Scroll untuk baca artikel
Example 325x300
BERITA UTAMADAERAHHUKUM & KRIMINALNASIONALPENDIDIKANPERISTIWATERBARU

12 Siswa SMPN 2 Linggo Sari Baganti Tidak Naik Kelas

594
×

12 Siswa SMPN 2 Linggo Sari Baganti Tidak Naik Kelas

Sebarkan artikel ini

PAINAN, RELASIPUBLIK – Bola panas kian mengelinding ketika beberapa Media Masa terbitan Sumbar menyoroti Proses Belajar Mengajar (PBM) di SMPN 2 Linggo Sari Baganti yang diduga melanggar acuan Kurikulum tahun 2013 . Seperti yang dilansir Media Online Relasipublik.com dengan judul ” Di Ranah Minang Ada Guru Yang Tidak Membina”.
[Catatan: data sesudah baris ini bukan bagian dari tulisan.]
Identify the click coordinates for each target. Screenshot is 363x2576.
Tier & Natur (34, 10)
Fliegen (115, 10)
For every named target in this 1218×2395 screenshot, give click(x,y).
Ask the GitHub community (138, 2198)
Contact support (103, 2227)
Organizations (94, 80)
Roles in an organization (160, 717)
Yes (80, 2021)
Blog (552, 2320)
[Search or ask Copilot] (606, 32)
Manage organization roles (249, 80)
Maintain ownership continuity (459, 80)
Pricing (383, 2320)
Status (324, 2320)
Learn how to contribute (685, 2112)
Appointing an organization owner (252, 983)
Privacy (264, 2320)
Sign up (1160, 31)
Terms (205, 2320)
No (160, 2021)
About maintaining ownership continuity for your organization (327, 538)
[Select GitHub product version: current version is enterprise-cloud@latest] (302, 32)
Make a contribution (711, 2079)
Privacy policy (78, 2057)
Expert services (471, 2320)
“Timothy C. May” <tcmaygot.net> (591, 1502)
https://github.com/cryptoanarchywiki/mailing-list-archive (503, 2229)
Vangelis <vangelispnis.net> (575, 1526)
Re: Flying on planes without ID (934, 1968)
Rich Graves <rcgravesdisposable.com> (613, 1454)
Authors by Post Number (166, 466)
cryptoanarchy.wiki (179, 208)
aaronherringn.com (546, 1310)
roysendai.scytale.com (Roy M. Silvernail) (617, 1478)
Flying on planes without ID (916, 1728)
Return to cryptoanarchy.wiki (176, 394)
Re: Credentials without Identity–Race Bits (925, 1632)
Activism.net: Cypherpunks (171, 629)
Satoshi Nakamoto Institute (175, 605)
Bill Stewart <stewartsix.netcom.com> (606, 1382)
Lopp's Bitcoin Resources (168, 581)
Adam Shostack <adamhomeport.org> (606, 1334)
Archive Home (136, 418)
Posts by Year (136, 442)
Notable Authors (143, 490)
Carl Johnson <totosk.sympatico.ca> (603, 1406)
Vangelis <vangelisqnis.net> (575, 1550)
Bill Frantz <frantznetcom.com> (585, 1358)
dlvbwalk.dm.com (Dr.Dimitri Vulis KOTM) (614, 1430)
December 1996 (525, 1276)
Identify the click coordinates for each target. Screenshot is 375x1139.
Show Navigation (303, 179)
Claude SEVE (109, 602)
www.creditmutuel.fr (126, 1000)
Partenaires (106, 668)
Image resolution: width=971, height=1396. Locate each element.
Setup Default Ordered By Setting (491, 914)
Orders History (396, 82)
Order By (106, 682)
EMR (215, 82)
Sangat aneh jika ada anak didik saat ini tidak naik kelas, dua tahun berturut-turut. Padahal kuriculum 2013 intinya focus pada pembinaan siswa serta kerjasama antara guru dan orang tua. Hal tersebut ternyata tidak ada penerapannya pada salah satu sekolah di kabupaten Pesisir Selatan.

Fajri salah sorang siswa SMPN 2 Linggo Sari Baganti  menjadi korban ketidak mampuan guru dalam membina.

Fajri tidak naik kelas dalam 2 tahun berturut, padahal orang tuanya tidak pernah mendapat informasi apapun tentang kekurangan anaknya, dalam mengikuti kegiatan belajar mengajar.

Hal tersebut diketahui ketika mengambil raport anaknya.

Kalau merujuk pada acuan curiculum 2013, guru dan orang tua saling berkordinasi untuk peningkatan mutu didik anak, dan guru wajib memberikan konseling pada siswa yang memiliki permasalahan pembelajaran dan psychis.

Ironisnya, pada tahun ajaran 2018 – 2019 sebanyak 12 siswa mengalami kegagalan yang dinyatakan tidak naik kelas. Demikian kata Kepala Sekolah SMPN 2 Linggo Sari Baganti Syafrinal,S.Pd saat dikonfirmasi, Selasa (23/07/2019) diruang kerjanya.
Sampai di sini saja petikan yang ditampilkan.